Children need parents who respect their individuality, understand their learning needs, and maintain firm boundaries when necessary. Above all, children need parents who can uphold a positive atmosphere in the home, whilst fostering emotional intelligence in their children.
ACCENTUATE THE POSITIVE
The above three words say it all. If parents were to make this their mantra, then they would create not only healthy relationships with their children but also sow the seeds of love and happiness in the heart and soul of every child. Being positive in the home means that parents show respect for each other and refrain from criticizing, unless in a constructive, loving way. With children, we should catch them being good, rather than nit-pick at every little fault or mistake. We should offer genuine praise, and show we love them by listening with an open heart, and spending precious time with them.

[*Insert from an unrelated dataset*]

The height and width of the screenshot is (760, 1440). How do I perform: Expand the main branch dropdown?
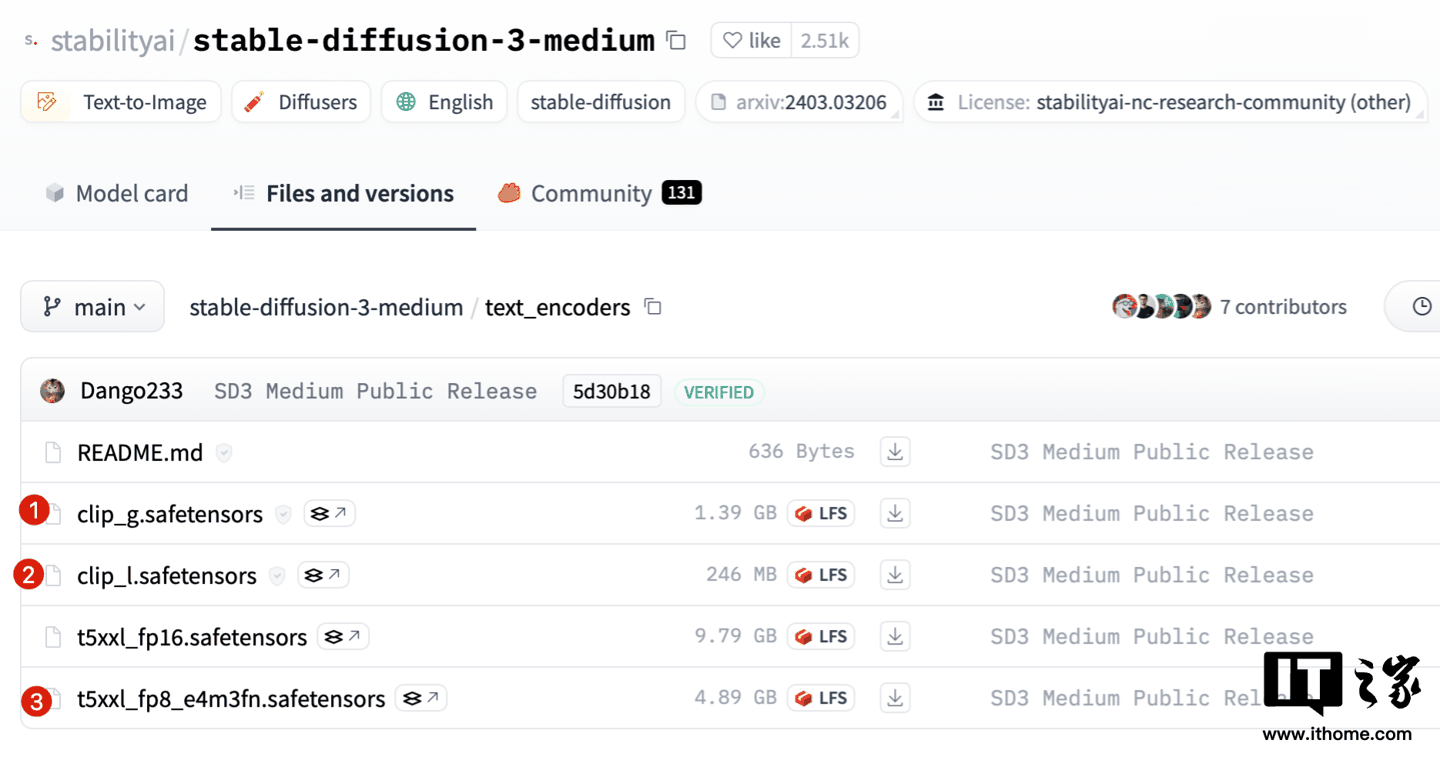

NEGATIVITY IS THE ROOT OF ALL DYSFUNCTION
Negativity is endemic in our society, though its toxicity is rarely recognized unless it comes in extreme forms. We are all shocked by child abuse and wife battering, but where does this vicious circle begin? Abusive parents were belittled as children, often by well-meaning parents who believed that punishment was the only way to instill discipline. The problem with punishment is that it takes on a life of its own, and what might start out as a little slap, quickly escalates if there is an ongoing power struggle in the home PERFECTIONISM BREEDS DEFIANCE
Whilst most parents never resort to shocking extremes of violence, they are nevertheless, overly conscientious with regard to discipline. Through no fault of their own, they find themselves criticizing and nagging their children. This in effect is counter productive, as it damages self esteem and creates a new brand of defiance that wasn't there before.
FILL YOUR LOVE TANK
The irony of parental struggle is that parents are often guilty of loving too much. Worrying excessively about our kids creates self- esteem issues, as they develop a nagging sense of inferiority, which can haunt them throughout their adult lives. Such frantic parenting also depletes our own inner resources. When we are tired and rundown, we are unlikely to muster the patience and creativity necessary for raising kids. It stands to reason, then, that you must give yourself more loving attention, instead of feeding the worry monster.
SELFISHNESS IS GOOD
Love yourself by finding time to be alone.